Surprising, but true. This morning's New York Times tells the story of the growing Internet presence in Iraq. For people who endanger their lives by walking to the store, computers provide a safe outlet. Virtual community is the only community some can risk. And because anti-piracy laws don't exist, they often obtain software before we do.

We are truly in the Information Age. But we're not the first people to center our lives and culture around the accumulation and transmission of such. The second great thinker in Western history would have loved the Internet. Except that he already knew more than it does, or wanted to. As we continue our Friday series on the reasons we think as we do, let's meet Aristotle today.

The greatest of Plato's pupils was the most unlikely. Aristotle (384-322 B.C.) was the son of a doctor and the heir of a long family tradition in medicine. Not exactly the career pursuit a teacher would suggest who believed the physical is but a shadow. He grew up in Stagira, a city in Chalcidice on the north coast of the Aegean Sea. When he was eighteen he entered Plato's Academy, and stayed there for twenty years (until Plato's death in 348 B.C.).

Sometimes Aristotle maintained an excellent relationship with his teacher. On other days he would linger after lectures and challenge Plato's ideas and reasoning. Plato referred to him as the "mind" of the Academy. When Aristotle once conducted a sharp polemic against the master, Plato compared him to a filly that kicks the dam whose milk it drank. And when Plato's favorite pupils were absent one day, Aristotle argued so ruthlessly with the 80-year-old master that Plato was obliged to remain away from his own Academy for three months. Tough stuff, philosophy.

At Plato's death, Aristotle was incensed that he was not put in charge of the Academy (one wonders why he was surprised). Plato's nephew got the job instead, proving that academic politics haven't changed. And so Aristotle stormed off, moved to the principality of an old student of his named Hermias, married his niece, and wrote a noble poem when Hermias was later betrayed and crucified. From there he moved to the coast of Asia Minor to study marine biology. And by the way, for three years (from 343-340 B.C.) he tutored the heir to the throne of Macedonia, a young man named Alexander.

In 335 Aristotle returned to Athens to found his own philosophical school, the Lyceum. Here he built the first important library in Greece, with a large collection of maps and a natural history museum. Given his family background, it is no surprise that his curriculum was broader than Plato's Academy, including natural sciences, biology, literature, psychology, and the new science of logic.

Unlike Plato's artistic dialogues, Aristotle's works were composed of his straightforward, tightly reasoned lectures.
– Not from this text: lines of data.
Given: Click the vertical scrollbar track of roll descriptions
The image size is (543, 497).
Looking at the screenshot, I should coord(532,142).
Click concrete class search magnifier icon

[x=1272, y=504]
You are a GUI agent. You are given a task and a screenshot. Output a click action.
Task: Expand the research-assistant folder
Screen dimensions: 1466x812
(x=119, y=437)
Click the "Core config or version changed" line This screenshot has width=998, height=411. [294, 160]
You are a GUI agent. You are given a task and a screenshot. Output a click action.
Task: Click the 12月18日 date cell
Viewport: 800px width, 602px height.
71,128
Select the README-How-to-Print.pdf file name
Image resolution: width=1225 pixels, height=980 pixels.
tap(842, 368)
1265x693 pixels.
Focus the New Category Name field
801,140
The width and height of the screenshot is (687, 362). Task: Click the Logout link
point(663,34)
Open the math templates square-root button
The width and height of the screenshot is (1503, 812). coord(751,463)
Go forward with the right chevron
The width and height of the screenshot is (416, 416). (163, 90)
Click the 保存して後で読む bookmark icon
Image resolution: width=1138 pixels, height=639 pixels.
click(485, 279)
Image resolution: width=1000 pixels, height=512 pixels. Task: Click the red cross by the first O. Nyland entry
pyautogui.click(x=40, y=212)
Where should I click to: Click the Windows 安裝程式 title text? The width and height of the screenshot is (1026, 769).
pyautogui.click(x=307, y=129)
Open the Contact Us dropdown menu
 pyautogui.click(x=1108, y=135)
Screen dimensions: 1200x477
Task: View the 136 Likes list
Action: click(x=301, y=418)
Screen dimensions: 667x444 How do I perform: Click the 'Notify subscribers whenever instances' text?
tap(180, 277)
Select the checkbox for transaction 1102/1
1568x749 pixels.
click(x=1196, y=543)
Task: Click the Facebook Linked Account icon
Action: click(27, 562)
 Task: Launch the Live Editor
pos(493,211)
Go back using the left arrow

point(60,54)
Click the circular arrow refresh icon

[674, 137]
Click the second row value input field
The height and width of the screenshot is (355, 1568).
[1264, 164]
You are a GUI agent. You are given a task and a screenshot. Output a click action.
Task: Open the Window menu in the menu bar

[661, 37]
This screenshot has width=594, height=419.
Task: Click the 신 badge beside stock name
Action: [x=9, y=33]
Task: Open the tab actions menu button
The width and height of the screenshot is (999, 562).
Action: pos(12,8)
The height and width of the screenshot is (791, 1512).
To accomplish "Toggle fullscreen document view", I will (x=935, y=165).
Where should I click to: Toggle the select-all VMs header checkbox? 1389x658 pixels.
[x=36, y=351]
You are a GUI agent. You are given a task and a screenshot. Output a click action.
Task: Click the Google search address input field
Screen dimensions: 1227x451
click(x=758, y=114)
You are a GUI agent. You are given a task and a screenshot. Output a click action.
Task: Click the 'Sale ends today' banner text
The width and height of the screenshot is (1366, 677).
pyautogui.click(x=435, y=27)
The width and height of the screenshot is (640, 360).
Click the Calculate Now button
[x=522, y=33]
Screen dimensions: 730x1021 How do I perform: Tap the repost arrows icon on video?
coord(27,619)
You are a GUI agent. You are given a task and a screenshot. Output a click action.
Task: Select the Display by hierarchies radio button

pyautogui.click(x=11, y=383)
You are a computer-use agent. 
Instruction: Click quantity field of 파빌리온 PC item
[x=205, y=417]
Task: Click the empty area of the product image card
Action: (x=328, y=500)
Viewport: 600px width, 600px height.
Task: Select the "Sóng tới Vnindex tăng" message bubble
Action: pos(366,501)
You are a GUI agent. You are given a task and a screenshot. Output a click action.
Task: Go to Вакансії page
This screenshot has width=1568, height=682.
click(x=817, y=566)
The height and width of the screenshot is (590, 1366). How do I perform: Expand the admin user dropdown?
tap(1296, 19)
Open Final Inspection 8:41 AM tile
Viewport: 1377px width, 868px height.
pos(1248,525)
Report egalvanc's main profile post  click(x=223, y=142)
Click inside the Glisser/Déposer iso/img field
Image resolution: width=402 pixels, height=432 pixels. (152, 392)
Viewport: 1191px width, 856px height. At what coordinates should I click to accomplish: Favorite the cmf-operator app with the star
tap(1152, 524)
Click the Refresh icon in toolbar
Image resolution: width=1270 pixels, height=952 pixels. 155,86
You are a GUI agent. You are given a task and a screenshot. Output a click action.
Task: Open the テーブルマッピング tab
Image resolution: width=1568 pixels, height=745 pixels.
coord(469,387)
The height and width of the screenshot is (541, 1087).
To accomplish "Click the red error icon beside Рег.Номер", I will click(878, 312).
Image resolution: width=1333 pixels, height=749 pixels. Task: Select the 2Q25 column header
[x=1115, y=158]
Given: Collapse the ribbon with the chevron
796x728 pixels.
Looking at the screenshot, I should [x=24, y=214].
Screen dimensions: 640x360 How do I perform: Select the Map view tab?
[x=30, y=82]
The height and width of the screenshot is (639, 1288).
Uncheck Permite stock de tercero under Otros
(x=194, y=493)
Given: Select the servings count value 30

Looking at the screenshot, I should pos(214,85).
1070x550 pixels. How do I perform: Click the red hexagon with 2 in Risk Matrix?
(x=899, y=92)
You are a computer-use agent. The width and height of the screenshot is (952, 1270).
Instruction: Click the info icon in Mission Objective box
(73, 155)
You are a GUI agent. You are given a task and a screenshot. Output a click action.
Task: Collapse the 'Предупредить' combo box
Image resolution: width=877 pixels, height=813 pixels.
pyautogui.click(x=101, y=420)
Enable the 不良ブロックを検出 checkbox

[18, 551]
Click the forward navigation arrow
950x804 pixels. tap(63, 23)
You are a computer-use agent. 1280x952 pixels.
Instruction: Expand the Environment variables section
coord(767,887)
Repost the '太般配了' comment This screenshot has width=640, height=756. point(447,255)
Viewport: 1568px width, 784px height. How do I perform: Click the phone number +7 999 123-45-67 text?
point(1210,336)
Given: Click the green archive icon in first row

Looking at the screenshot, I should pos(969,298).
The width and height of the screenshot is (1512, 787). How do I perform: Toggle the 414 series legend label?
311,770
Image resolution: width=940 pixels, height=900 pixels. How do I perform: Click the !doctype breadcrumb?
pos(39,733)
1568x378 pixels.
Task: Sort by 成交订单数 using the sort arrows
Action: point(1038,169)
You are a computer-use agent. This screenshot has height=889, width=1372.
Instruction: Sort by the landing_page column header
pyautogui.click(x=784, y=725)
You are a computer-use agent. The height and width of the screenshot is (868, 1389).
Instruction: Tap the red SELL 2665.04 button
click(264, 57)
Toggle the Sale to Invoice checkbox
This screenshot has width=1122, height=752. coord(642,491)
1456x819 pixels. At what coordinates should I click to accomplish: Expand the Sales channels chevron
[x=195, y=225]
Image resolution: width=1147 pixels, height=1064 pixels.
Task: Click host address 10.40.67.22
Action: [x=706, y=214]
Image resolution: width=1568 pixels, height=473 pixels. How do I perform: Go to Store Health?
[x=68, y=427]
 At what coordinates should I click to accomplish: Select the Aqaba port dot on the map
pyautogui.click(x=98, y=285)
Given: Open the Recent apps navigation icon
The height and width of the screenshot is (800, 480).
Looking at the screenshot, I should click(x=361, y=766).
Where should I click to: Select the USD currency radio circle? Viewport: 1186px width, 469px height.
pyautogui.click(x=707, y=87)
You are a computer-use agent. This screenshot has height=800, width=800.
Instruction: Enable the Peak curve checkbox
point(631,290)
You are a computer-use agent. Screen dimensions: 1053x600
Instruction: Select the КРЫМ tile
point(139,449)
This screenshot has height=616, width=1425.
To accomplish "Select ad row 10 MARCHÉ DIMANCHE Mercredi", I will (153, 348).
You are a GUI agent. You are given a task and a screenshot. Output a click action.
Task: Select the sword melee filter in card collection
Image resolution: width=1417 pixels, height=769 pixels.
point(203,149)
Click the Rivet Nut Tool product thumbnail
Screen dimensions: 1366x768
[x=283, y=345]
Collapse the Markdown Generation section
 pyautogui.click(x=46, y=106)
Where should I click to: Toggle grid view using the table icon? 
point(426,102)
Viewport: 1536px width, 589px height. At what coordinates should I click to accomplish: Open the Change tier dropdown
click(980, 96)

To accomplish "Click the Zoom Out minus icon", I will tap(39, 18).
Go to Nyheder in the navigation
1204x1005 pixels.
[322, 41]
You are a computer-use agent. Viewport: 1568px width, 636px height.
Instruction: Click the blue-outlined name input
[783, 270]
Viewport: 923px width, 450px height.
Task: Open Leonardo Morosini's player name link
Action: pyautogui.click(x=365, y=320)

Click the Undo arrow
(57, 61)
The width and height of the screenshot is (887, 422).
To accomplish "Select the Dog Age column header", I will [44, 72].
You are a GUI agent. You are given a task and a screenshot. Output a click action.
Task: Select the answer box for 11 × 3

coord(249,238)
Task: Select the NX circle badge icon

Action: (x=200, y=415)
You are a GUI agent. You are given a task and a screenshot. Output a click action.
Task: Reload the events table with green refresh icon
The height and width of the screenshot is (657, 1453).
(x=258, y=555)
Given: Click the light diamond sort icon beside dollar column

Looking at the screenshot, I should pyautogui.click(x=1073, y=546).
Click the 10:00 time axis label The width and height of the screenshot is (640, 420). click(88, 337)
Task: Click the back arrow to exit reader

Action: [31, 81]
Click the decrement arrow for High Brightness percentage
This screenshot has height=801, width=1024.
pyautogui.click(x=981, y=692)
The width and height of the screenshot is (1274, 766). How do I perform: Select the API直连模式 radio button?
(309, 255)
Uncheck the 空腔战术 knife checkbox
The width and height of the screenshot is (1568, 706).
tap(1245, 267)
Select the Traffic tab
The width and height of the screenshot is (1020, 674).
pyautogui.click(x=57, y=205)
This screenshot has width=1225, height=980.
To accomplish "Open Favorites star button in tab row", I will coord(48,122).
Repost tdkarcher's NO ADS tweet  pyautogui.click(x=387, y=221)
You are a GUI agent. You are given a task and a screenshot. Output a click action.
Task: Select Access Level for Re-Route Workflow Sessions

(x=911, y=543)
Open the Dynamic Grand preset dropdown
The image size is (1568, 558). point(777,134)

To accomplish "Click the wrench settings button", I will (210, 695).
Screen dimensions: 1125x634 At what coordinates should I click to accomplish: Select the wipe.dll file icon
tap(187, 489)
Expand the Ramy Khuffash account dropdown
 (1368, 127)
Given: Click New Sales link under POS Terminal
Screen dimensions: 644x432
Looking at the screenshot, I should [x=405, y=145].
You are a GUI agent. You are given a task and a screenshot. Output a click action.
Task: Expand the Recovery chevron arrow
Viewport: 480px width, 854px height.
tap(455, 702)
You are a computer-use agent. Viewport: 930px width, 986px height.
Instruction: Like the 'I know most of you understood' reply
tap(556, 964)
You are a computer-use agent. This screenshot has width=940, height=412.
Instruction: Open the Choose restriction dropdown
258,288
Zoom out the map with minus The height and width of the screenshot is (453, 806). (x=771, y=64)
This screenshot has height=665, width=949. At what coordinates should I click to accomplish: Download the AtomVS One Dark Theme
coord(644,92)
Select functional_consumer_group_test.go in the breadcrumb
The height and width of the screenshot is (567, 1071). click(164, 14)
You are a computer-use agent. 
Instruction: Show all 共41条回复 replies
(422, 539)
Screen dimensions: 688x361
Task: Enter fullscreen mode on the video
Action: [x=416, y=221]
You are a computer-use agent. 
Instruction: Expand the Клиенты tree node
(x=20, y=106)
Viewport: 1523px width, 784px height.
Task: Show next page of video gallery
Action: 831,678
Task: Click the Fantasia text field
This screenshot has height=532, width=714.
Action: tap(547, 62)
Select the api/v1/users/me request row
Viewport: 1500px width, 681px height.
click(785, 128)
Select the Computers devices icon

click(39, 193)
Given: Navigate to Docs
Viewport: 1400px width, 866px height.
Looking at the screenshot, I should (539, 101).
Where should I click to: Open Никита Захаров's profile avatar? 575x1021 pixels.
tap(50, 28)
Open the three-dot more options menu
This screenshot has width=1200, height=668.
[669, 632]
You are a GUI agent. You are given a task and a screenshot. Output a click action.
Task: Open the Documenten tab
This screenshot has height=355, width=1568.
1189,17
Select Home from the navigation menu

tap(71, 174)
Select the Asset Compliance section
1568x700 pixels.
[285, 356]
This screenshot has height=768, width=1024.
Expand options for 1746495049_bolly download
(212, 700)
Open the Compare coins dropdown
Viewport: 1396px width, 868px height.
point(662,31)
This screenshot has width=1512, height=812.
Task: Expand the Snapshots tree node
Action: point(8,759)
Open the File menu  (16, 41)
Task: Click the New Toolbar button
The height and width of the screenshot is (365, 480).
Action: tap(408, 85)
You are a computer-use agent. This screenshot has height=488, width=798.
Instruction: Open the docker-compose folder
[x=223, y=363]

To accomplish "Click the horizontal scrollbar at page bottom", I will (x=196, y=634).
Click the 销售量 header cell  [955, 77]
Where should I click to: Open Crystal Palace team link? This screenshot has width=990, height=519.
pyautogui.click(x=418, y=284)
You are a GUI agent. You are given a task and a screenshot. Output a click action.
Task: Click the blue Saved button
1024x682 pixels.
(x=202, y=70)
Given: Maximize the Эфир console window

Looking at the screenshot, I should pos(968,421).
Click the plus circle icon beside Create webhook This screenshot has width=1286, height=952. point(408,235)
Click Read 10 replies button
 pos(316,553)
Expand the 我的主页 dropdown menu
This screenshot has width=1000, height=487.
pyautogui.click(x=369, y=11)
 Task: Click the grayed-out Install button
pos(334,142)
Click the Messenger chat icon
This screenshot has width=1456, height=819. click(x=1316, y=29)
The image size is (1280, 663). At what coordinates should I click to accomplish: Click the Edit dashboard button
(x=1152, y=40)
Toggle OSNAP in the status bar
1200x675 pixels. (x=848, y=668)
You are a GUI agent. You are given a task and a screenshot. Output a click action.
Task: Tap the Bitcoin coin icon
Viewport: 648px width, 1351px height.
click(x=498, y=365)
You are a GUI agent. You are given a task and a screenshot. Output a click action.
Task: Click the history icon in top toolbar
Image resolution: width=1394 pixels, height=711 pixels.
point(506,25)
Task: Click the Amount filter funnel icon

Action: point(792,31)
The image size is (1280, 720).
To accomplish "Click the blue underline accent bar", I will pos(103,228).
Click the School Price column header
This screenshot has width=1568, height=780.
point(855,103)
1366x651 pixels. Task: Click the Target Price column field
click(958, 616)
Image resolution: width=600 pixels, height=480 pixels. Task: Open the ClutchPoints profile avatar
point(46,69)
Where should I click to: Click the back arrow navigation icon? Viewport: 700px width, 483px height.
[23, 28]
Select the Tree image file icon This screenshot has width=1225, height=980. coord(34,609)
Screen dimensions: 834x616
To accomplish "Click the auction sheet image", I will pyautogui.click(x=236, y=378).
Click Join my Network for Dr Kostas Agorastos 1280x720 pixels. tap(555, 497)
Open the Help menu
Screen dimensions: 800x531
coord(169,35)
He gave these lectures while walking about the spacious gardens of the Lyceum with his students while they discussed various subjects together. Hence the "peripatetic" method of teaching (from the Greek words for "to walk about"). Many preachers are peripatetics and don't even know it.

In 323 B.C., when Alexander the Great died and an anti-Macedonian sentiment swept the country, Aristotle was forced to abandon his Lyceum. He fled the country, and died the next year.